Exercise prompt -> The full listing, from first line to last, should be set down again exactly.
>>>
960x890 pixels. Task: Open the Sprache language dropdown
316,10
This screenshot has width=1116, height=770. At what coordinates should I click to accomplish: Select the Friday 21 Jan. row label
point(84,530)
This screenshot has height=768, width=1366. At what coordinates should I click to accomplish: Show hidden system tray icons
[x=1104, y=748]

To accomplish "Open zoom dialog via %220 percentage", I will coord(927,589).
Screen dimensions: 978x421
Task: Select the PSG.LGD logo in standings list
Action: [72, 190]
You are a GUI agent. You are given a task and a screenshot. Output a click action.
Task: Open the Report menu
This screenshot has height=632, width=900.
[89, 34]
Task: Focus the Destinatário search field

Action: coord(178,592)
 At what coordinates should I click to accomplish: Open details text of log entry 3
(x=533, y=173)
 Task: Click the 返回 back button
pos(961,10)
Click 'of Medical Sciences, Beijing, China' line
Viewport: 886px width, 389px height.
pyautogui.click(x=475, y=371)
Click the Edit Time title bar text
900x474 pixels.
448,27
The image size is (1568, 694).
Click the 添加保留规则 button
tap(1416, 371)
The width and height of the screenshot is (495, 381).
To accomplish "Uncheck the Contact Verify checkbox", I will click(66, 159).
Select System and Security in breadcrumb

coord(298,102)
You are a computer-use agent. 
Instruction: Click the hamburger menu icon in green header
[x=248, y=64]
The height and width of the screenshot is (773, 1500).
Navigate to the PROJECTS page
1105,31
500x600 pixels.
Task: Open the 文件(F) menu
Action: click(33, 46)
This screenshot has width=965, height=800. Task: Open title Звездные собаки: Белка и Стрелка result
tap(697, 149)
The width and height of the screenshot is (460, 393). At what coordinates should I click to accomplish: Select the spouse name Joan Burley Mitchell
<<<
Expected output ->
960x890 pixels. Task: Open the Sprache language dropdown
316,10
This screenshot has width=1116, height=770. At what coordinates should I click to accomplish: Select the Friday 21 Jan. row label
point(84,530)
This screenshot has height=768, width=1366. At what coordinates should I click to accomplish: Show hidden system tray icons
[x=1104, y=748]

To accomplish "Open zoom dialog via %220 percentage", I will coord(927,589).
Screen dimensions: 978x421
Task: Select the PSG.LGD logo in standings list
Action: [72, 190]
You are a GUI agent. You are given a task and a screenshot. Output a click action.
Task: Open the Report menu
This screenshot has height=632, width=900.
[89, 34]
Task: Focus the Destinatário search field

Action: coord(178,592)
 At what coordinates should I click to accomplish: Open details text of log entry 3
(x=533, y=173)
 Task: Click the 返回 back button
pos(961,10)
Click 'of Medical Sciences, Beijing, China' line
Viewport: 886px width, 389px height.
pyautogui.click(x=475, y=371)
Click the Edit Time title bar text
900x474 pixels.
448,27
The image size is (1568, 694).
Click the 添加保留规则 button
tap(1416, 371)
The width and height of the screenshot is (495, 381).
To accomplish "Uncheck the Contact Verify checkbox", I will click(66, 159).
Select System and Security in breadcrumb

coord(298,102)
You are a computer-use agent. 
Instruction: Click the hamburger menu icon in green header
[x=248, y=64]
The height and width of the screenshot is (773, 1500).
Navigate to the PROJECTS page
1105,31
500x600 pixels.
Task: Open the 文件(F) menu
Action: click(33, 46)
This screenshot has width=965, height=800. Task: Open title Звездные собаки: Белка и Стрелка result
tap(697, 149)
The width and height of the screenshot is (460, 393). At what coordinates should I click to accomplish: Select the spouse name Joan Burley Mitchell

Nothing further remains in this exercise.